> _Task set_:
1: Answer these from the article on the "butterfly disease":
(a) How old is Rustam?
(b) Who first described epidermolysis bullosa, and in what year?
(c) How many forms of the condition does the article mention?
2: Continue the article about the Ukrainian boy with the "butterfly disease" from the point where it ends.

===== Source extract =====

Meet the Ukrainian Child Struggling With Rare "Butterfly Disease"
21 August, 2017

Every Thursday at 8:30 a.m., Rustam studies Spanish and English. He is thirteen years old and an excellent student. He has already completed the eighth grade, but has never sat through a lesson at school. He only attends the the school year’s opening and closing ceremonies. Instead, the teachers come teach him at home.

Rustam has congenital epidermolysis bullosa, a rare genetic disease that makes a person’s skin extremely thin and sensitive. Even a touch can leave a wound.

People with this disease are frequently referred to as “butterfly children,” because their skin is reportedly as fragile as butterfly’s wings. Since German dermatologist Heinrich Kebner first described epidermolysis bullosa in 1886, the disease has been considered incurable.

Symptoms of the “butterfly disease” are visible at birth. However, there are four forms and more than 35 different types of the condition. All of them are caused by one thing: a lack of structural proteins in one of the layers of the skin or in the mucous membranes.

===== Material supplied =====

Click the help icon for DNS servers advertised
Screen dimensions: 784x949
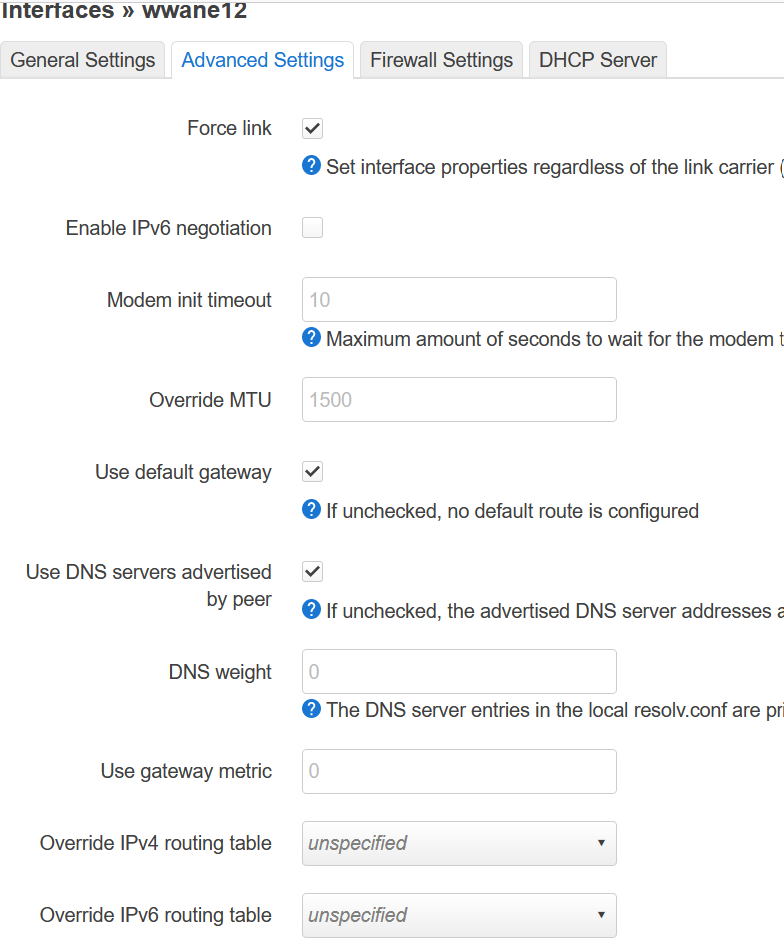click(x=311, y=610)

=====
===== Material supplied =====

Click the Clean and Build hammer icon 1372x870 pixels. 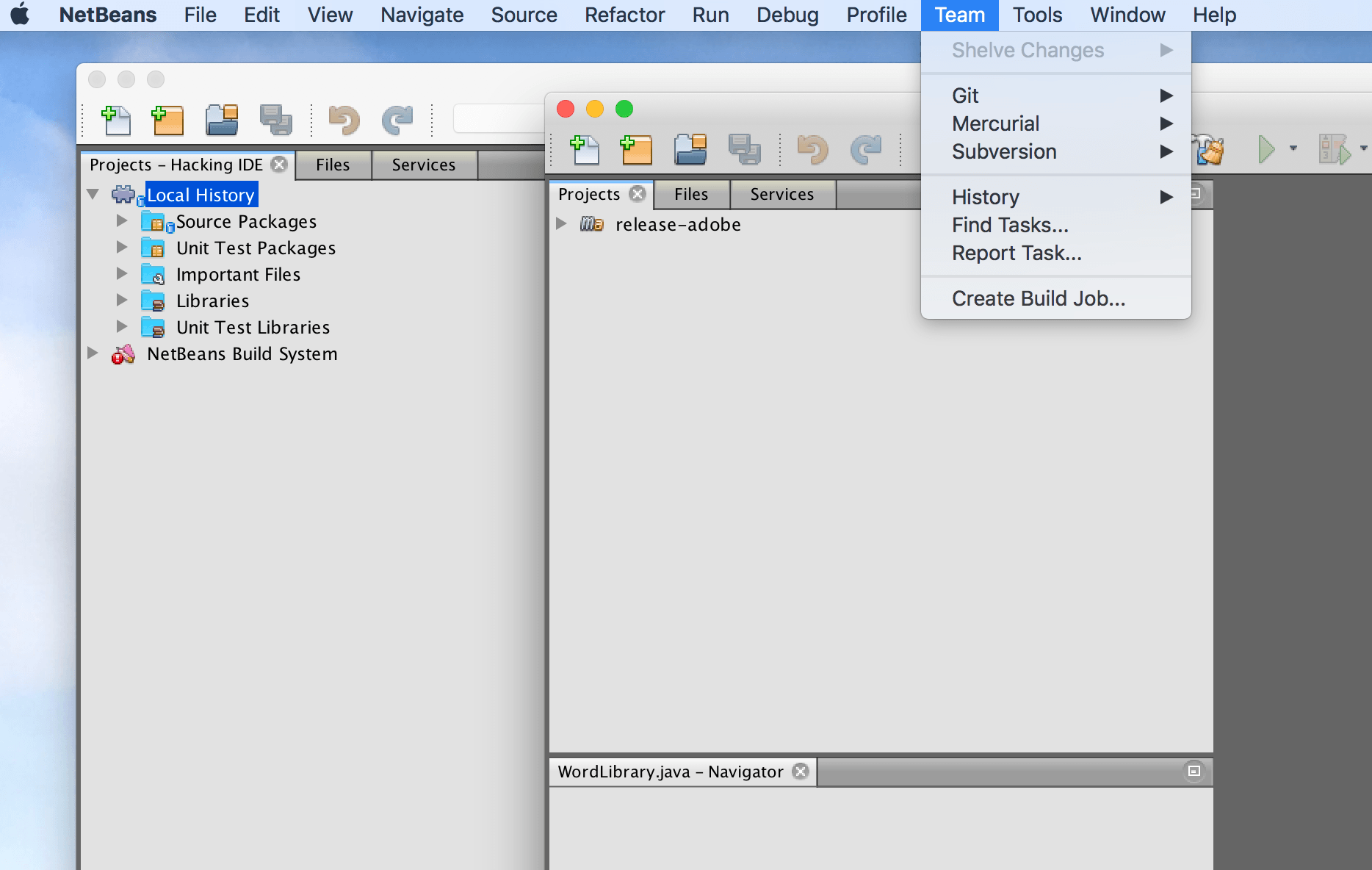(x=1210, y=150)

=====

> _Answers to the exercises_:
1:
(a) Thirteen years old.
(b) German dermatologist Heinrich Kebner, in 1886.
(c) Four forms.

2:
In Ukraine there are 190 people with epidermolysis bullosa. Most of them are children.

Rustam loves Spanish. In his free time, he watches films and videos in the language. Ukrainian language, literature, and learning work skills are also among Rustam’s favorite subjects.

“He waits for his teachers every day,” his teacher says. “He studies like all other children, but he gets fewer hours than in school.”

“I think that children who are homeschooled are a bit deprived of time. But they have to accomplish the same things as everyone else at school. Still, Rustam and I will complete everything. There’s nothing we can’t accomplish. And he has the desire [to study].”

Rustam is learning computer programming. He wants to become a professional programmer. He even makes websites on order and earns money for them. He does all this despite the fact that, over the years, all his fingers have grown together.

Rustam has already earned a small salary for his web design work. When the musical ensemble “Lisapetniy batalion” came to Obukhiv, where the Tymoshenko family lives, he even bought tickets for his mother.

“I wanted to go, but we had no money for tickets,” his mother, Lyudmyla Tymoshenko says with pride. “And Rustam paid for the tickets himself. He tries hard. He sells sites. He bought himself headphones and a mouse.”

Rustam was diagnosed with epidermolysis bullosa right at birth. His family had never before even heard of this disease.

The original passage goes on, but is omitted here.